* Textabschnitt
■ ■ ■ ■ ■ ■ ■
Laut Pressekodex gilt in Deutschland bei Verdachtsfällen von Fehlverhalten die Unschuldsvermutung. Viele Medien übergehen diese Rechtsnorm bei kirchlichen Missbrauchsfällen, insbesondere wenn es um glaubenstreue Bischöfe geht und erst recht bei dem seit Jahren in sprungbereiter Feindseligkeit medial attackierten Papst Benedikt.
Jedenfalls markierten nach der obigen Formulierung die ZEIT-Redakteure den Papst schon vor der Gutachtenveröffentlichung als schuldig Verurteilten. Die Medien spielten sich mit ihrem Vor-Urteil als gesellschaftliche Richterinstanz auf.
Schon Anfang 2010, als die Medien in Deutschland die Missbrauchsfälle im Bereich der Kirche als Skandal aufmachten, geriet der inzwischen zum Papst gewählte Benedikt XVI. in den Sucher der Leitmedien. Der Spiegel setzte damals dreizehn Redakteure an, um dem Papst Verwicklungen in Missbrauchsfälle anzuheften. Das berichtete der damalige Spiegel-Redakteur Matthias Matussek. Obwohl die Journalisten nichts Belastendes gegen Ratzinger fanden, titelte das nachrichtenkreative Magazin: „Missbrauchsfall im Ratzinger-Bistum aufgedeckt.“ Mit ähnlicher Überschrift: „Ratzingers Bistum setzte pädophilen Pfarrer ein“, versuchte auch die Süddeutsche Zeitung auf die billige Tour der Wortassoziation vom „Ratzinger-Bistum“ den Papst als amtlichen Beihelfer zu Missbrauchstaten anschwärzen.
■ ■ ■ ■ ■ ■ ■
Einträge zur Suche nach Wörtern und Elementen
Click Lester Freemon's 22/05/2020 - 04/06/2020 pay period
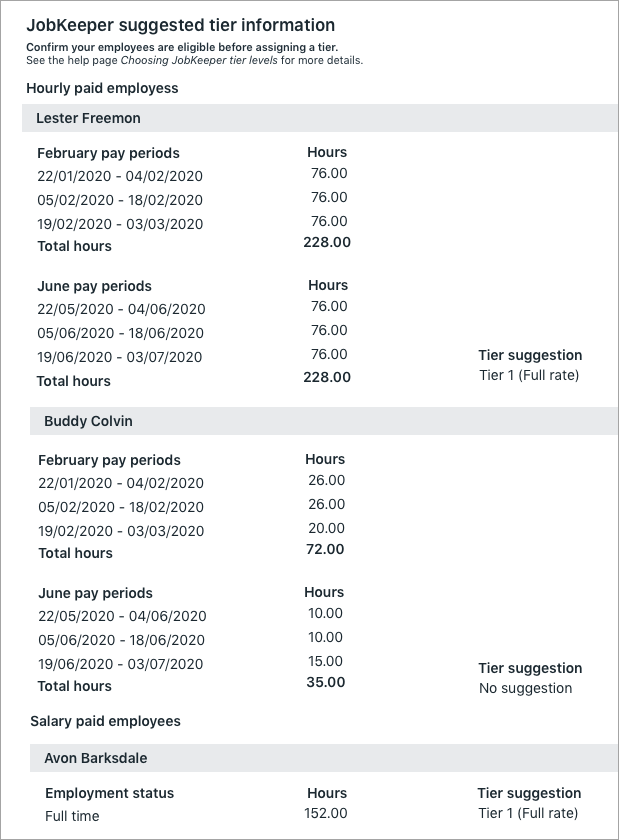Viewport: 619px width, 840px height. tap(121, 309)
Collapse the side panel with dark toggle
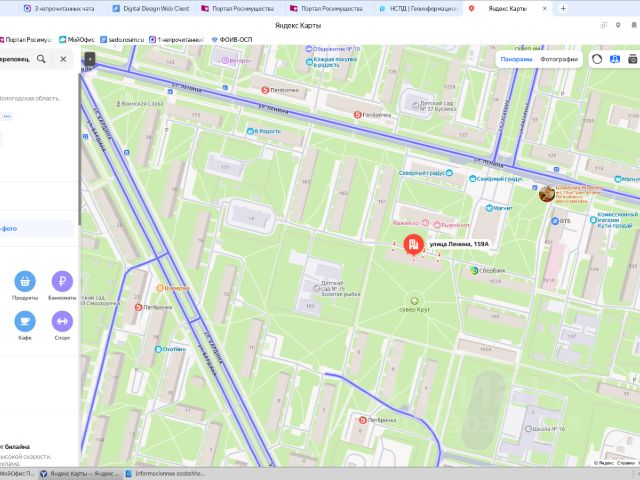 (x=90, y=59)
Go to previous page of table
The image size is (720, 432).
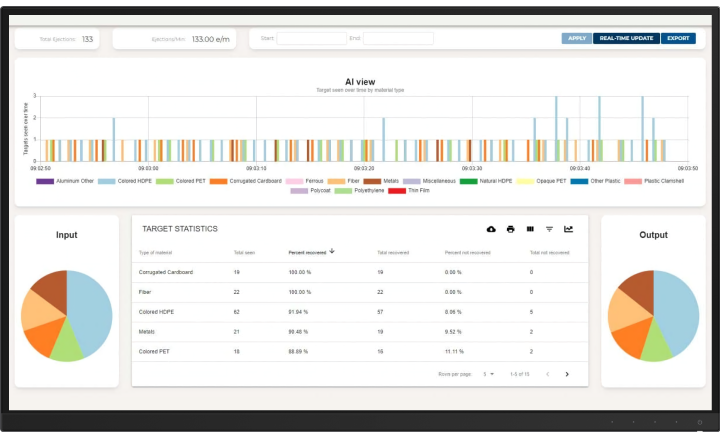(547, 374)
■ ■ ■ ■ ■ ■ ■
* Zu lösende Aufgaben
[1] Aktualisiere im Text über die Medien und Papst Benedikt die Passage, die bei "Laut Pressekodex gilt" beginnt und bei "gesellschaftliche Richterinstanz auf." endet. Ersetze darin "Unschuldsvermutung" durch "Vermutung der Unschuld", und gib die Passage vollständig wieder.
[2] Führe den Text über die Medien und Papst Benedikt nach seinem letzten Satz weiter.

* Erwartete Ergebnisse
[1]
Laut Pressekodex gilt in Deutschland bei Verdachtsfällen von Fehlverhalten die Vermutung der Unschuld. Viele Medien übergehen diese Rechtsnorm bei kirchlichen Missbrauchsfällen, insbesondere wenn es um glaubenstreue Bischöfe geht und erst recht bei dem seit Jahren in sprungbereiter Feindseligkeit medial attackierten Papst Benedikt.
Jedenfalls markierten nach der obigen Formulierung die ZEIT-Redakteure den Papst schon vor der Gutachtenveröffentlichung als schuldig Verurteilten. Die Medien spielten sich mit ihrem Vor-Urteil als gesellschaftliche Richterinstanz auf.

[2]
2. Kein gutachterlicher Nachweis von Fehlverhalten, trotzdem Verdächtigungen und Unterstellungen
Nach zahlreichen Nachfragen und Vorhalten von Seiten des WSW-Gutachters Wastl blieb Papst Benedikt bei seiner protokollgestützten Aussage, zum Zeitpunkt der Entscheidung über die Aufnahme des Priesters H. in der Ordinariatssitzung am 15. 1. 1980 habe er keine Kenntnis über die Vorgeschichte des Ankommenden gehabt. Gegenüber dieser Feststellung konnte RA Wastl keinerlei Gegenbeweise oder Indizien für Fehlverhalten anführen. Gleichwohl verweigert er die zwingende Bewertung, dass in diesem Fall kein konkreter Vorwurf gegen den damaligen Erzbischof Ratzinger zu erheben möglich war.
Stattdessen verlegt sich der Gutachter auf Mutmaßungen, Gerüchte, moralische Vorwürfe und Überlegungen zur „allgemeinen Lebenserfahrung“, die allerdings nach Auftrag und Methode des Gutachtens juristisch irrelevant und irreführend waren.
Er machte Ratzinger bzw. dem Bistum München Vorwürfe wie „nicht nachvollziehbare Ignoranz gegenüber“ dem Priester H. sowie fehlende Nachfragebereitschaft. Dann führt er zwei Zeitzeugen an, die vom Hörensagen gewusst haben wollten, dass Kardinal Ratzinger in späterer Zeit nach der Ordinariatssitzung im Januar 1980 bis Mitte 1982 doch Kenntnisse von der Vorgeschichte des Peter H. gehabt haben müsste. Schließlich glaubt er „plausibel“ machen zu können, dass der Priester H. in seiner ersten Seelsorgestelle im Bistum München missbräuchlich aufgefallen wäre, was der Beschuldigte bestritt.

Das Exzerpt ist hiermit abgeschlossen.